START GIVEN INFORMATION

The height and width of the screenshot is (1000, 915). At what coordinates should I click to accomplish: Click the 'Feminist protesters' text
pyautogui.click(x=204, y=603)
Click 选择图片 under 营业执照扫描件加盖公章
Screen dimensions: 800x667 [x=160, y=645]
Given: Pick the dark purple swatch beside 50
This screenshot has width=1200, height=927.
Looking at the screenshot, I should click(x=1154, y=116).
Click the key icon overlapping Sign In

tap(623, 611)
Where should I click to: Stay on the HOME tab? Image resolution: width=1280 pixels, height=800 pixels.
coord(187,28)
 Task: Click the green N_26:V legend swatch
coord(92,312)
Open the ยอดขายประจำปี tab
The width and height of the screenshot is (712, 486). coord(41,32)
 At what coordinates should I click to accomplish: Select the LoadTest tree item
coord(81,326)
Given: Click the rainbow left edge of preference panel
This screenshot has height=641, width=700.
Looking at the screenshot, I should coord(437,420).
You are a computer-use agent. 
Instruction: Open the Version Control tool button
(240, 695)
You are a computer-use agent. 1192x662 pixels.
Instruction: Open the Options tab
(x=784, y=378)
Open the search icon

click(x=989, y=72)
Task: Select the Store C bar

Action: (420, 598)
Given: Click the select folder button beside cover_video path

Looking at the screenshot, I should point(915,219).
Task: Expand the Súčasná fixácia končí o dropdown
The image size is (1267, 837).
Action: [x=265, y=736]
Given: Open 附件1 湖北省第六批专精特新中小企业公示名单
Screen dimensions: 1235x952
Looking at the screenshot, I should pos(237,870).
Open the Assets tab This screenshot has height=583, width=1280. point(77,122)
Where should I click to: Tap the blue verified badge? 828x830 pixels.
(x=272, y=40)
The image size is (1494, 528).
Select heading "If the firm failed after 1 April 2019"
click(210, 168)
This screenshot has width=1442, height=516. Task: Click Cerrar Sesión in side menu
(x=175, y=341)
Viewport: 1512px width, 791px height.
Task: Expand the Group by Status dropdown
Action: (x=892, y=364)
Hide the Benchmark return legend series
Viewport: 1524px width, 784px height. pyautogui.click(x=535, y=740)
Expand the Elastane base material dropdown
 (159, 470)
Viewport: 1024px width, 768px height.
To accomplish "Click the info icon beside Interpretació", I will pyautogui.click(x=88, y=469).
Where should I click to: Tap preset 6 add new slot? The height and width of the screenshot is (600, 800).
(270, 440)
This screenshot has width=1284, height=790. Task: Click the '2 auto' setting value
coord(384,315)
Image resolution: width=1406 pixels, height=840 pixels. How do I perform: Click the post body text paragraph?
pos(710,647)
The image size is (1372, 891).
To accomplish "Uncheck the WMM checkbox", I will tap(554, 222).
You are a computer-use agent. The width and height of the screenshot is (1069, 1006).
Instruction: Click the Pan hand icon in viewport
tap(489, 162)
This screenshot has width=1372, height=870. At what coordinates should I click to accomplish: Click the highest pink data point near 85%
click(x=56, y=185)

END GIVEN INFORMATION

• **EXERCISE OBJECTIVE**
Nothing but the lines from the one containing "Given: Open 附件1 湖北省第六批专精特新中小企业公示名单" through the last line of the data above should be set down, word for word.

• **ANSWER FOR THIS EXERCISE**
Given: Open 附件1 湖北省第六批专精特新中小企业公示名单
Screen dimensions: 1235x952
Looking at the screenshot, I should pos(237,870).
Open the Assets tab This screenshot has height=583, width=1280. point(77,122)
Where should I click to: Tap the blue verified badge? 828x830 pixels.
(x=272, y=40)
The image size is (1494, 528).
Select heading "If the firm failed after 1 April 2019"
click(210, 168)
This screenshot has width=1442, height=516. Task: Click Cerrar Sesión in side menu
(x=175, y=341)
Viewport: 1512px width, 791px height.
Task: Expand the Group by Status dropdown
Action: (x=892, y=364)
Hide the Benchmark return legend series
Viewport: 1524px width, 784px height. pyautogui.click(x=535, y=740)
Expand the Elastane base material dropdown
 (159, 470)
Viewport: 1024px width, 768px height.
To accomplish "Click the info icon beside Interpretació", I will pyautogui.click(x=88, y=469).
Where should I click to: Tap preset 6 add new slot? The height and width of the screenshot is (600, 800).
(270, 440)
This screenshot has width=1284, height=790. Task: Click the '2 auto' setting value
coord(384,315)
Image resolution: width=1406 pixels, height=840 pixels. How do I perform: Click the post body text paragraph?
pos(710,647)
The image size is (1372, 891).
To accomplish "Uncheck the WMM checkbox", I will tap(554, 222).
You are a computer-use agent. The width and height of the screenshot is (1069, 1006).
Instruction: Click the Pan hand icon in viewport
tap(489, 162)
This screenshot has width=1372, height=870. At what coordinates should I click to accomplish: Click the highest pink data point near 85%
click(x=56, y=185)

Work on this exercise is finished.